SwissMarine’s freight analyst, Joe Tobin, forecast some 22% of the global fleet of around 2,000 capesize vessels will be fitted with scrubbers over the next 12 months. His assessment was based on 250 capesize vessels and 25 very large ore carriers as well as the entire valemax fleet installing the exhaust vessel cleaning systems.

“A year ago, people were forecasting this would be a huge disruption on the freight side, he told the third annual Mare forum in Geneva on Wednesday. “It doesn’t seem like it’s going to be. The part of the future that I do fear is on the fuel supply side.”

Supply, availability, along with the lack of any specifications for 0.5% fuel oil, raised compatibility and stability concerns that remained at the forefront of owners’ minds, the forum heard.

Shipowners feared being sold “cats and dogs” fuels, said Phoenix Shipping & Trading president George Gourdomichalis. He said a “Greek friend” who analysed contaminated fuel from Houston supplied to his vessel found “cats and dogs — it was amazing the additives that were found”.

Dry bulk owners are reeling from the lowest earnings in more than 30 years as an oversupply of ships amid stalling global trade growth depresses earnings.
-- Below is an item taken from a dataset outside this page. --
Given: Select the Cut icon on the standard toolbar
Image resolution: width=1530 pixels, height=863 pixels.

But SwissMarine — says 2020 will do little to advance rates. The Geneva-headquartered shipper controls more than 174 of the largest vessels, and ships 127m tonnes annually, ranging from iron ore and coal to minerals and grains.

Capesizes need to be removed for an additional week at dry docking to install the abatement technology, allowing them to continue using lower-priced 3.5% sulphur fuel oil instead of higher-cost marine fuels at the mandated 0.5% level. Twenty-two percent divided over 52 weeks amounted to less than 0.4% of the fleet affected, he said.
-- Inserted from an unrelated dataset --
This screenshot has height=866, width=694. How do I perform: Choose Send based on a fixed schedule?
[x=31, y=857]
“Last year you would have been worried about losing 0.4% of the fleet but right now with all of the disruptions in Brazil, there’s much less cargo to carry, and the fleet is much less utilised than what it was. That disruption from installing those scrubbers is not the fear factor that it seemed to be a year ago.”

The fleet speed implications of slower steaming to conserve fuel and lower operating costs also won’t lift rates, Mr Tobin said.

SwissMarine examined the performance of more than 100 capesize vessels it has operataed over 10 years to extrapolate the impact on the entire fleet should the alternate marine gasoil be priced at $650 per tonne. This would slow the overall fleet by 0.4 knots, Mr Tobin said. This also applied to the panamax fleet, where “there would be no huge changes in speed”.

With 22% of the capesize fleet on scrubbers running on significantly cheaper fuel, they could speed up if they needed to. He said ships fitted with scrubbers would dominate longer routes. More crucial for charterers was to weigh up when to switch fuel tanks to higher-cost fuel ahead of the January 1 deadline. This was being well managed by larger charterers and operators, he said.

SwissMarine foresees a potential risk of supply chain problems and vessel queuing at smaller ports as ships switched from buying high-sulphur fuel to buying low-sulphur fuel, just before and after the deadline. Miners operating their own tonnage would switch early to be safe, Mr Tobin said.

“The smaller guys, the types of people we take capes from, those are the ones I’m worried about. Will they be ready? Will the fuel be ready?”